Отдиктовавшись, Шейд поднялся на последний этаж, лучший наблюдательный пункт Мадрида. Там уже расположились четверо журналистов, почти оправившихся от напряжения: во-первых, потому что сейчас они находились под открытым небом, а тревога обостряется в замкнутых помещениях; во-вторых, потому что купол центральной, маленький по сравнению с самой башней, казался не таким уязвимым. В этот вечер не было видно ни заходящего солнца, ни признаков какой-либо жизни, кроме жизни огня, словно планета, несущая Мадрид, уже погибла и мир вернулся к первозданному хаосу. Все так или иначе связанное с человеком исчезало в ноябрьском тумане, искромсанном снарядами и порыжевшем от пламени.
Крыша небольшого дома разлетелась на куски, из-под нее вырвался такой сноп пламени, что Шейд удивился, как она до сих пор держалась; но языки огня не взвились вверх, а скользнули вниз и, покончив со стенами, снова подлетели к коньку. Словно в тщательно продуманном фейерверке, когда пожар пошел на спад, туман пронизали вихри искорок; их стайка пролетела над журналистами, которым пришлось пригнуться. Когда огонь добирался до уже сгоревших домов, он озарял сзади их призрачные и угрюмые контуры и долго бродил за развалинами. Зловещие сумерки опускались на Огненный Век. Три самых больших госпиталя пылали. Отель «Савой» пылал. Церкви пылали, музеи пылали, национальная библиотека пылала, министерство внутренних дел пылало, пылал какой-то крытый рынок, пылали деревянные торговые ряды, дома рушились среди разлетавшихся искр, два квартала, прочерченные длинными черными стенами, отсвечивали алым, как решетки над угольями; медлительно, но с ярой неотвратимостью огня пожар со своей свитой по улицам Аточа и Леон двигался к центру, к площади Пуэрта-дель-Соль, которая тоже пылала.

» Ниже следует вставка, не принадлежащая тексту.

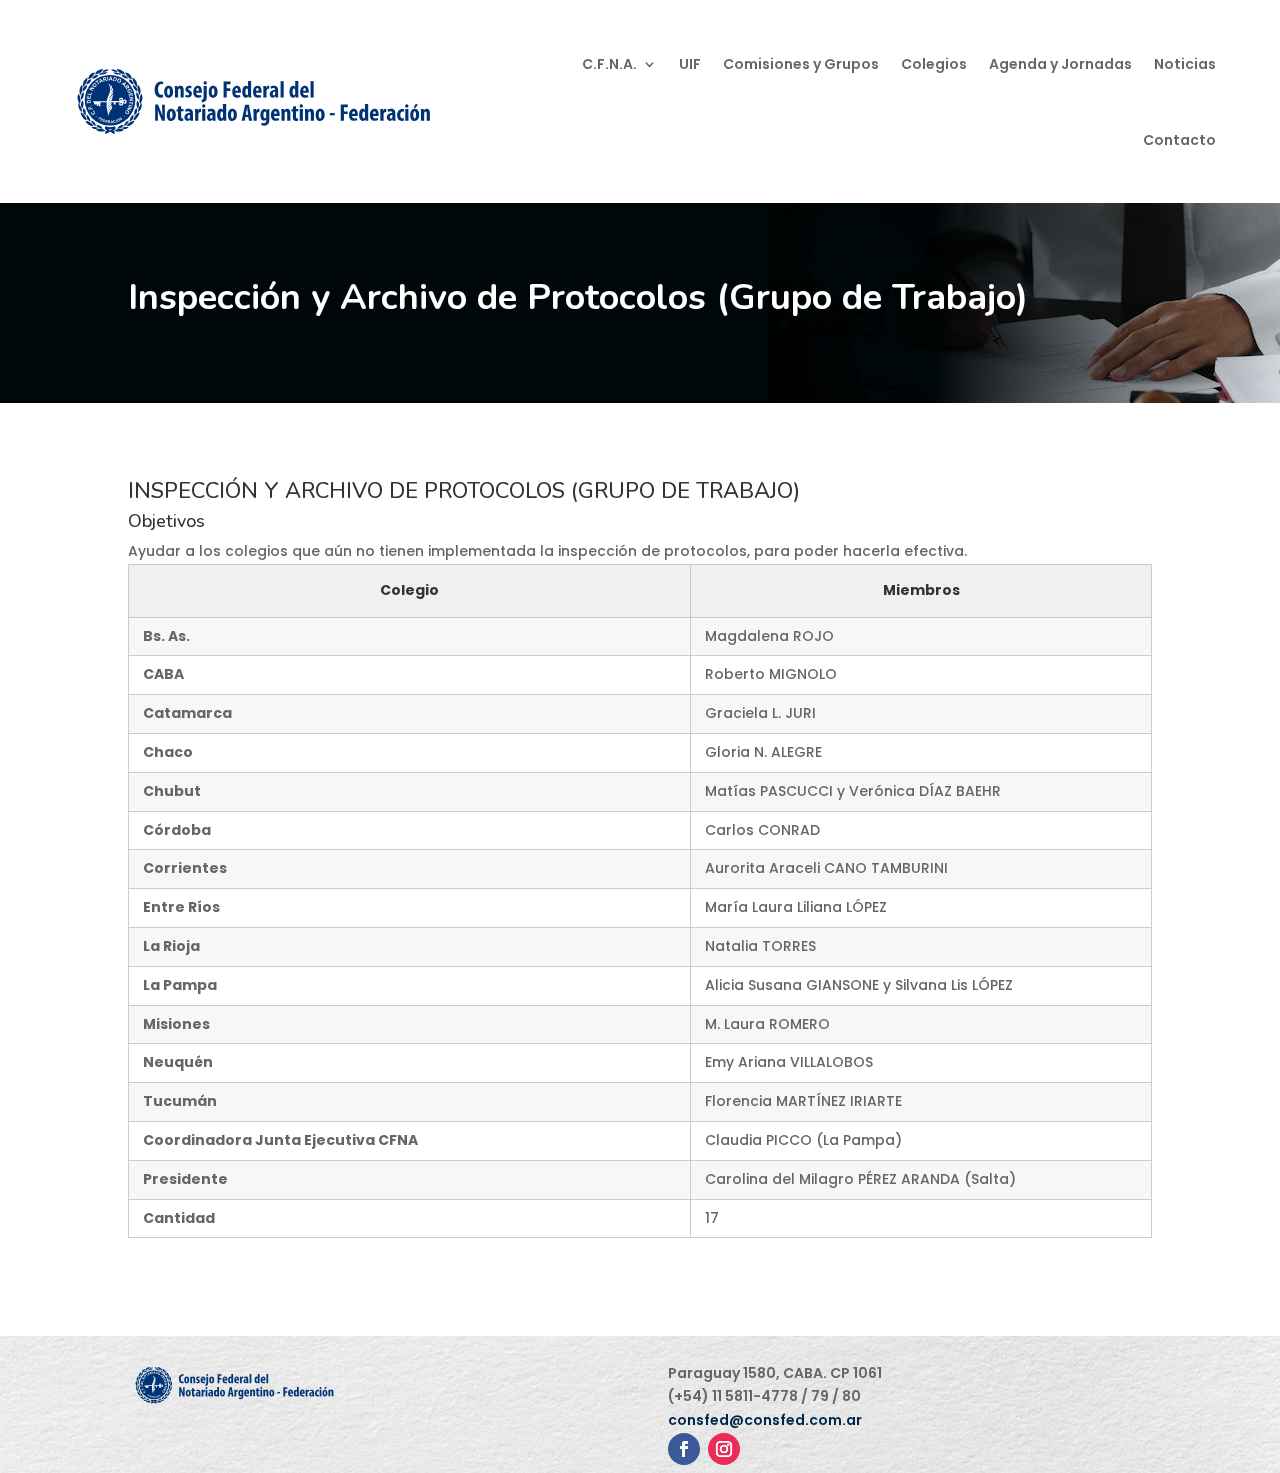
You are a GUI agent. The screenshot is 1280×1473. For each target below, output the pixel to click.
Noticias (1185, 64)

«И это первый день…» — подумал Шейд.
Теперь лавины снарядов падали левее. И снизу, с проспекта Гран-Виа, которого Шейду почти не было видно, стал подниматься гул, перекрывавший временами позвякиванье санитарных машин, которые безостановочно мчались по магистрали; гул этот напоминал какие-то языческие песнопения. Шейд с напряженным вниманием вслушивался в этот гул, пришедший из давних-предавних времен и по-дикарски гармонировавший с миром огня: казалось, после какой-то периодически повторявшейся фразы вся улица в ответ имитировала стук траурных барабанов: бум-бум-бум.
Наконец, Шейд не столько понял, сколько догадался, потому что уже слышал тот же ритм месяцем раньше: в ответ на какую-то фразу, которой он не разбирал, человеческие голоса, звучавшие барабанным боем, скандировали: «No pasaran»[115]
. Тогда, месяцем раньше, Шейд видел Пасионарию: в черном, строгая, во вдовьем трауре по всем павшим в Астурии, она возглавляла сумрачную и непримиримую процессию в двадцать тысяч женщин, которые несли красные полотнища со знаменитой ее фразой «Лучше быть вдовой героя, чем женой труса» и в ответ на какую-то другую фразу, тоже длинную и неразборчивую, скандировали «No pasarвn», но тогда волнение его было не таким острым, как сейчас, когда он вслушивался в голос этой толпы; она была менее многолюдной, чем та, и невидима, но ее упрямое мужество поднималось к нему сквозь дым пожаров.Мануэль с неизменной сосновой веткой в руке выходил из аюнтамьенто, где только что заседал военный трибунал: убийцы и беглецы были приговорены к расстрелу. Резче всех выступали против беглецов настоящие анархисты: всякий пролетарий отвечает за себя; то, что эти были введены в заблуждение фалангистскими лазутчиками, вины с них не снимает. Проехала автомашина, дождь размывал двойной треугольник света от фар.
«Они могут спокойно бомбить Мадрид, — подумал Мануэль, — ни зги не видно».
В тот миг, когда Мануэль проходил мимо дверцы, очертания которой можно было угадать лишь по полоскам света, выбивавшимся из коридора, он почувствовал, как кто-то метнулся к нему и чьи-то руки обхватили его голени. В пронизанном дождем свете электрических фонариков, которые сразу же включили Гартнер и остальные, Мануэль разглядел двух бойцов из своей бригады, они стояли на коленях среди вязкой грязи, обнимая его ноги. Лиц не было видно.
— Нас расстреливать нельзя! — крикнул один. — Мы добровольцы! Нужно сказать им!
Пушки смолкли. Кричавший не поднимал лица, голос его уходил в грязь, размываясь в немолчном шепоте дождя. Мануэль молчал.
— Нельзя! Нельзя! — закричал второй. — Полковник!